__AIM OF THE TASK__
In your copy, reproduce each entry exactly and leave out the pictures.

(Beginning of THE DATA)

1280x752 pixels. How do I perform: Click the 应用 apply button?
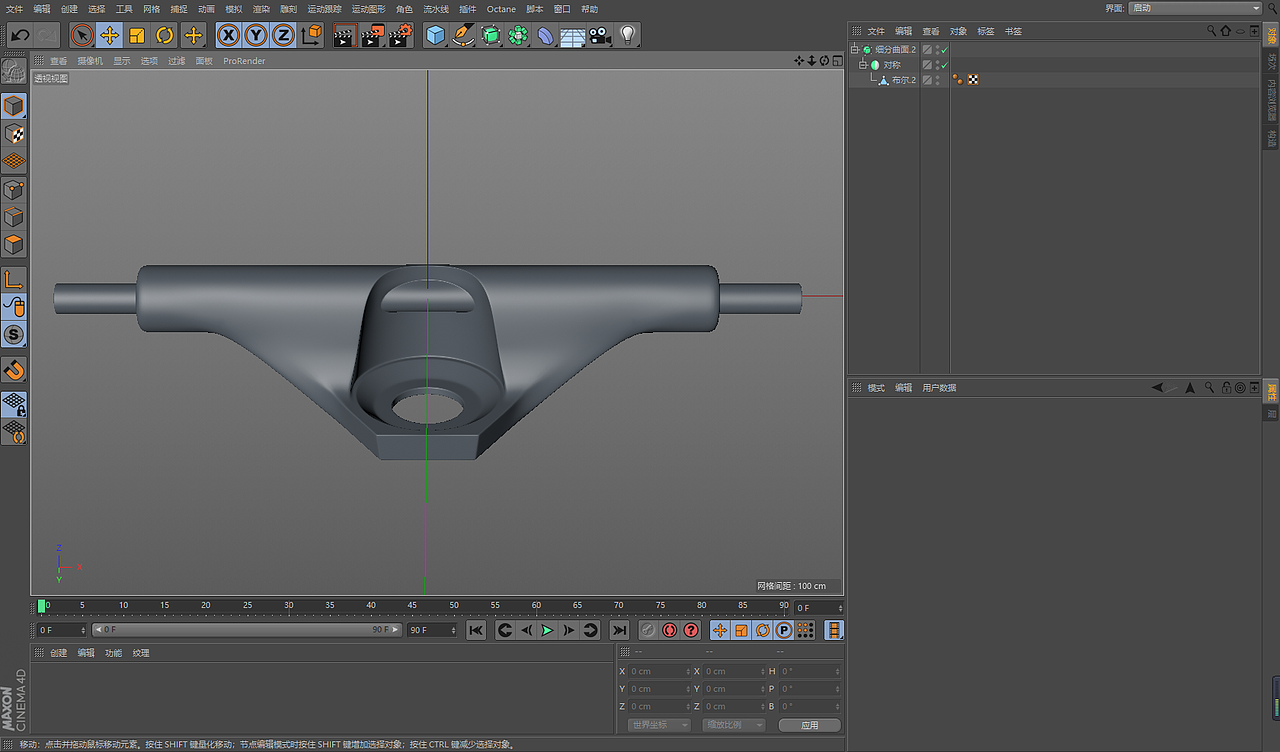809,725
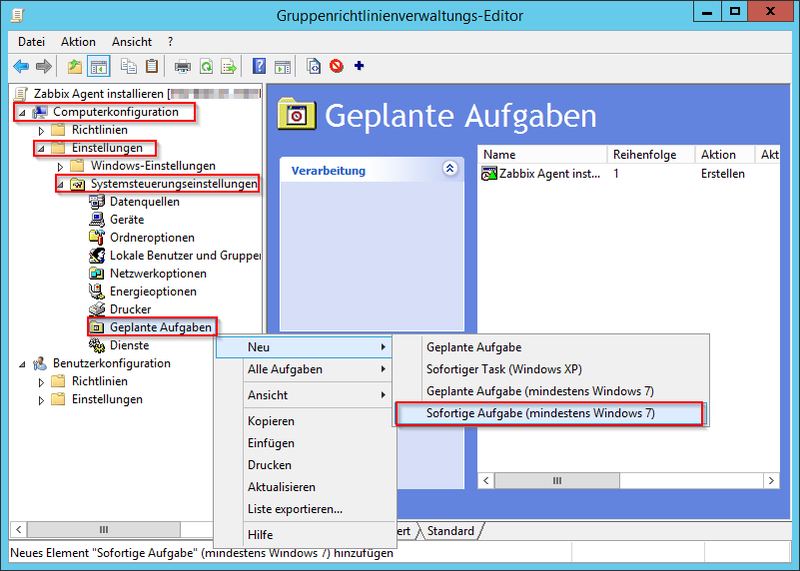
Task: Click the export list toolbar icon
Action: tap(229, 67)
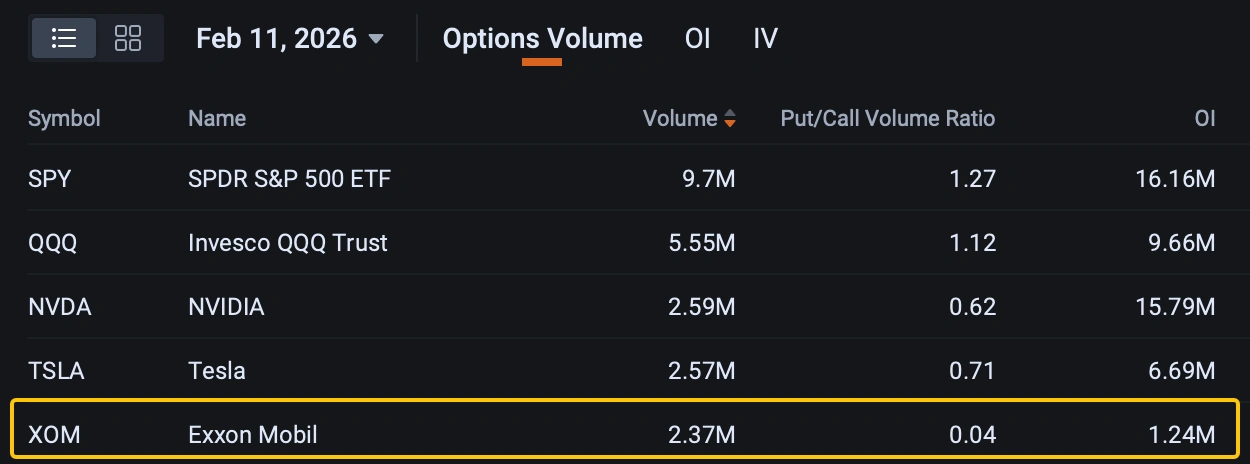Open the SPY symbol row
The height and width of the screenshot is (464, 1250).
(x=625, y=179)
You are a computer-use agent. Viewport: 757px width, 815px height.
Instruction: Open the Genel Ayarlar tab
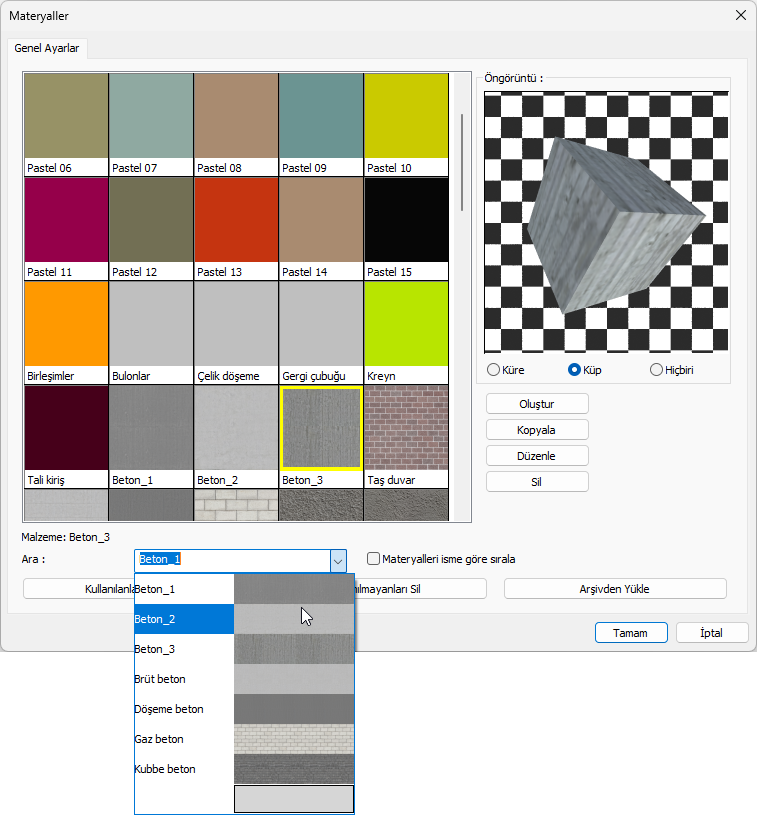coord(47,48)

(End of THE DATA)

__TASK RESULT__
1280x752 pixels. How do I perform: Click the 应用 apply button?
809,725
Task: Click the export list toolbar icon
Action: tap(229, 67)
Open the SPY symbol row
The height and width of the screenshot is (464, 1250).
(x=625, y=179)
You are a computer-use agent. Viewport: 757px width, 815px height.
Instruction: Open the Genel Ayarlar tab
coord(47,48)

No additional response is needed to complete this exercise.